Plan your diet and grocery shopping so your bones stay healthy and strong. A well balanced diet made up of all the four food groups is the secret.

 MEAT AND ALTERNATIVES
Protein gives bone its strength and flexibility, and is the big component of muscles, crucial for maintaining mobility. Canada’s Food Guide recommends 2 – 3 servings of protein for those over 50. This can be beef, pork, poultry, and fish, and beans, lentils, tofu, egg whites, peanut butter, shelled nuts and seeds. Dairy products are also a good source of protein and calcium.

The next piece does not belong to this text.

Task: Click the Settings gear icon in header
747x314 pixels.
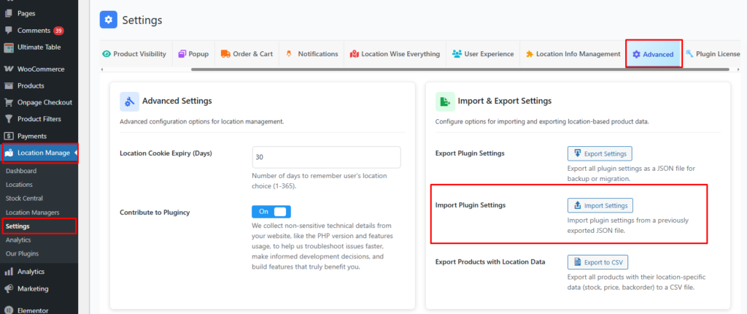Action: [x=109, y=20]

It’s easier than you think to eat well regularly. Try turkey slices or peanut butter on your morning toast. Have a boiled egg or a salmon sandwich with lunch. Try a chicken breast or a home-made hamburger patty with your supper.

 
VITAMIN D
Vitamin D helps build strong bones, partly by increasing the absorption of calcium. It also improves muscle function, improving balance and decreasing the likelihood of falling. Vitamin D comes from the sun, but because of our northern climate, Canadians don’t get as much sun as we need. There are few food sources of Vitamin D, which is why Osteoporosis Canada recommends a daily Vitamin D supplement for all adults year round. Ask your pharmacist what dosage is right for you.

 
CALCIUM
Bone is living tissue, constantly renewing itself. But the calcium so important to bone health is absorbed less effectively as we age. For those over 50, Canada’s Food Guide recommends 3 servings of milk and alternatives such as yogurt, cheese, and calcium-fortified beverages. Skim milk products provide as much calcium as whole milk. So take your pick. Have a glass of milk with your meal, soup that’s made with milk, main courses made with low fat cheese such as lasagne, or low fat yogurt or cottage cheese with fruit for dessert.

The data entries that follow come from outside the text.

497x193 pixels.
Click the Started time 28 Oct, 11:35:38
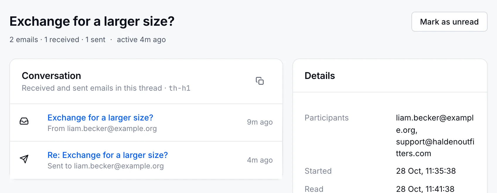click(x=426, y=171)
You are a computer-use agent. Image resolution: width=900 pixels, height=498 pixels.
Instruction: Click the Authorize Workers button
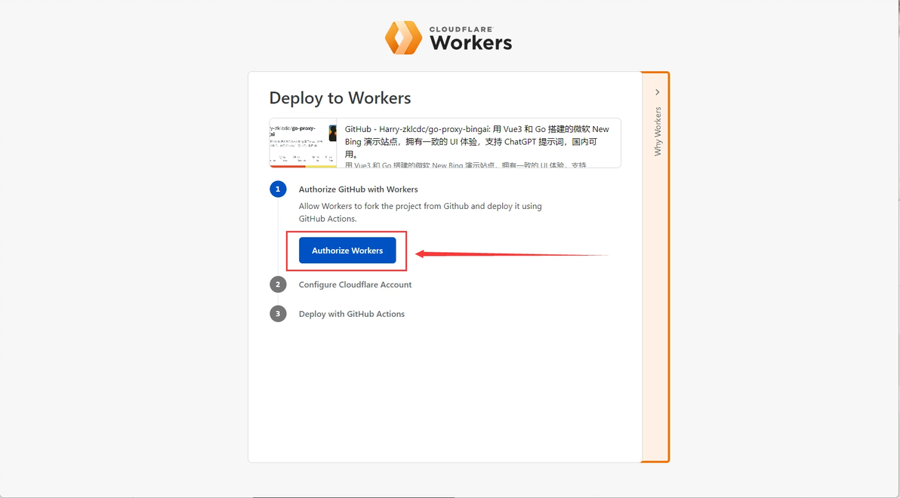point(347,251)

DO I NEED A CALCIUM SUPPLEMENT?
Some people just can’t seem to get enough calcium in their diet alone. Extra dietary calcium is not harmful, but getting more calcium than you need from supplements can be. Determine if you’re getting enough calcium from your daily diet, then discuss a supplement with your physician.


LACTOSE INTOLERANCE
Try lactose-free or lactose-reduced milk and other dairy products. A glass of lactose-free milk provides the same nutrients as regular milk.


DAIRY AND CHOLESTEROL
Some people avoid dairy products because they worry about cholesterol. You should know there are lots of low fat dairy products you can eat that will not raise your cholesterol. These include skim and 1% milk, low fat yogurt, 1% or 2% cottage cheese and 4% and 7% cheese. Read nutrition labels to be sure.